The phagocytosis of erythrocytes may contribute to the increased susceptibility to life-threatening infections in patients with burn injury, sickle cell anemia, and malaria. The phagocytosis of immunoglobulin G-coated erythrocytes (EIgG) is followed by a transient depression of several macrophage functions including phagocytosis, respiratory burst capacity, and killing of bacteria. The present study suggests the possibility that after erythrophagocytosis hemoglobin-derived iron conspires with reactive oxygen products of the macrophage respiratory burst to cause oxidant damage to the phagocyte. Challenge of elicited peritoneal macrophages with EIgG phagocytosis was followed by an increase in lipid peroxidation as assessed by thiobarbituric acid-reactive substances (TBARS). Doses of EIgG associated with increased TBARS also caused a depression of Fc receptor-mediated phagocytosis and phorbol myristate acetate (PMA)-stimulated hydrogen peroxide production. Time course experiments demonstrated that the increase in TBARS coincided with the depression of macrophage function.

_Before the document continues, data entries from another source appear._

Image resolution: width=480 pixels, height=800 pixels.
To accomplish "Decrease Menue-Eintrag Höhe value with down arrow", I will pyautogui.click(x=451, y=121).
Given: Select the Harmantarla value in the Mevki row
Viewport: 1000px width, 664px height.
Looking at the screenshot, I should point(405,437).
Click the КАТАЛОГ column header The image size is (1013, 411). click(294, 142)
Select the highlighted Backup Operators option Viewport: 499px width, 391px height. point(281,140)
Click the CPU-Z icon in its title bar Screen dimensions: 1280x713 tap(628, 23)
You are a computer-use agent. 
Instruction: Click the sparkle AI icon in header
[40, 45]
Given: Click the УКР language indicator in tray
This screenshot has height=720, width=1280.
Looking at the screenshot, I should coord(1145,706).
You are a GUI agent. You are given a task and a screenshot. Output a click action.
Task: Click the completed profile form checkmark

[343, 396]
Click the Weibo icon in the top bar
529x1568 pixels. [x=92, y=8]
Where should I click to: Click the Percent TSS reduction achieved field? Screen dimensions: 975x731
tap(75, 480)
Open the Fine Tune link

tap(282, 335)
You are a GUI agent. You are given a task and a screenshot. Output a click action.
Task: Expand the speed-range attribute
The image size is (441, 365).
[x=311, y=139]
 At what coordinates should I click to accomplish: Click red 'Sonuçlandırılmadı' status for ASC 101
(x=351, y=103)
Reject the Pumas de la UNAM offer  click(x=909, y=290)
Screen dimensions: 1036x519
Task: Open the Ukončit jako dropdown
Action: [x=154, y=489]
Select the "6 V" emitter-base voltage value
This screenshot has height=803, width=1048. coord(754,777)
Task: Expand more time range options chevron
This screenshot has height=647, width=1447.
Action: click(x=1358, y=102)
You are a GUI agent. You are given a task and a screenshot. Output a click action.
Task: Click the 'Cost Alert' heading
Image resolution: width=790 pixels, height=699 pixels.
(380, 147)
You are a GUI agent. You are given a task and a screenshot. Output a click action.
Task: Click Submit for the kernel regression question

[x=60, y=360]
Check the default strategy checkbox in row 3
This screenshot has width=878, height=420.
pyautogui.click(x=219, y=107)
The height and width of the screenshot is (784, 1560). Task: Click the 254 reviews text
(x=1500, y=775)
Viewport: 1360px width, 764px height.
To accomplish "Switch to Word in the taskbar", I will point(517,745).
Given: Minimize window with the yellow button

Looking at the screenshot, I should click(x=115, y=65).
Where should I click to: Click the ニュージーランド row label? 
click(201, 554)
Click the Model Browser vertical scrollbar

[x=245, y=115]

There was no increase in TBARS following the phagocytosis of IgG-coated erythrocyte ghosts, suggesting that hemoglobin iron is involved in the generation of TBARS. The phagocytosis of erythrocyte ghosts did not depress macrophage function. Since complement receptor-mediated phagocytosis does not stimulate the respiratory burst, the role of the respiratory burst in causing lipid peroxidation was assessed using the phagocytosis of complement-coated erythrocytes. Phagocytic challenge with complement-coated erythrocytes caused neither an increase in TBARS nor a depression of macrophage function. However, there was an increase in TBARS when the respiratory burst was stimulated with PMA following complement receptor-mediated phagocytosis of erythrocytes. These results suggest that hemoglobin iron and phagocyte-generated oxidants collaborate to cause the depression of macrophage function following EIgG phagocytosis.